Un canone di locazione esorbitante rispetto a previgenti condizioni contrattuali come pure ai valori di mercato, pattuito, in qualità di conduttore, da soggetto che di lì a poco viene sottoposto a procedura concorsuale, integra un comportamento depauperatorio e dunque distrattivo.

La prova di ciò, quantomeno nei limiti del sequestro preventivo dei proventi indebitamente percepiti dal terzo locatore, risiede nel fatto che il contratto di locazione incriminato costituiva modifica di un preesistente rapporto in vigore a canone più basso, rapporto modificato, con previsione di un corrispettivo maggiore, poco tempo prima della sottoposizione del conduttore a concordato preventivo.

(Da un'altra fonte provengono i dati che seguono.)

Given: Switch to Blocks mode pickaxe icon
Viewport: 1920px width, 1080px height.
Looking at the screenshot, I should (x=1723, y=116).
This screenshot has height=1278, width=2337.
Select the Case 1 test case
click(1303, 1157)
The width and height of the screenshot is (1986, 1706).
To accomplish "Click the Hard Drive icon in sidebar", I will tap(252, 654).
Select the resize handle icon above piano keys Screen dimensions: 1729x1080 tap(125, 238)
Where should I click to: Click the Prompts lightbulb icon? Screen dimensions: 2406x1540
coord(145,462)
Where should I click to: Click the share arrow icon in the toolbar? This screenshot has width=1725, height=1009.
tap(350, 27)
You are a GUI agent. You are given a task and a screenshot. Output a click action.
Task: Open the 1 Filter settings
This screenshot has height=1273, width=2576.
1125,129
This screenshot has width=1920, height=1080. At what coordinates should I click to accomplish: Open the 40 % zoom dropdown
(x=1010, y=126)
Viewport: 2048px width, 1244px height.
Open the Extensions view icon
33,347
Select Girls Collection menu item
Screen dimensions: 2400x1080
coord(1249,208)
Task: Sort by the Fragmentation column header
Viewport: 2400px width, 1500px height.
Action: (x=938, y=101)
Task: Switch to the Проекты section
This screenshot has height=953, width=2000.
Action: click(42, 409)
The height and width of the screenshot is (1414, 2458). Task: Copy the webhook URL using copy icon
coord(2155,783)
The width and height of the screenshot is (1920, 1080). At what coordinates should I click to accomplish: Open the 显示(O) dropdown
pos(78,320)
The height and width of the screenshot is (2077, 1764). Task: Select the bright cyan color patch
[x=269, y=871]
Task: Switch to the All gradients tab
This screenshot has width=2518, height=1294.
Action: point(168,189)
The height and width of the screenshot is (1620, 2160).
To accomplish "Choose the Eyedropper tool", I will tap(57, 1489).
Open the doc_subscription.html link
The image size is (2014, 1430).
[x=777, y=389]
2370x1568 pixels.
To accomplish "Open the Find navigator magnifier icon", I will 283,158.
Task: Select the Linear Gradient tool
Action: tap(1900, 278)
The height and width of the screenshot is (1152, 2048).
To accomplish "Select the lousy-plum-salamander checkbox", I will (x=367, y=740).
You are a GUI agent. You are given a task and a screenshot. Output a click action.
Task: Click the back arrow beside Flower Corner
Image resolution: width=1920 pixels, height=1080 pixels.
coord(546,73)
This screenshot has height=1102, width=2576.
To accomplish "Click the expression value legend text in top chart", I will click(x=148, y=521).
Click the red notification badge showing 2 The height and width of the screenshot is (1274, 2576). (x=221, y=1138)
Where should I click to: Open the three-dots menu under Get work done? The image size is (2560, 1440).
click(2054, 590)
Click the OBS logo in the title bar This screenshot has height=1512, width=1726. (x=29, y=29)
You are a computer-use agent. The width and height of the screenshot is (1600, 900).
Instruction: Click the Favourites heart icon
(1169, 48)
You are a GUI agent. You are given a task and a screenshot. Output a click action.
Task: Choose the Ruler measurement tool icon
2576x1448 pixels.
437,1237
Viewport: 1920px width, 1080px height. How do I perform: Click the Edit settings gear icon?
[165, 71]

Alcun rilievo la Corte ha attribuito alla circostanza che il nuovo canone fosse stato “validato” dagli organi della procedura, che nulla avevano eccepito in proposito, proseguendo nella conduzione dell’immobile.

Nel confermare il sequestro, il giudice di legittimità, seguendo una linea consolidata, pur facendo riferimento alla incongruità economica dello scambio, esprime implicitamente una valutazione di mala fede nei confronti del terzo contraente. Svolge altresì un’opera di supplenza rispetto all’inerzia degli organi della procedura concorsuale.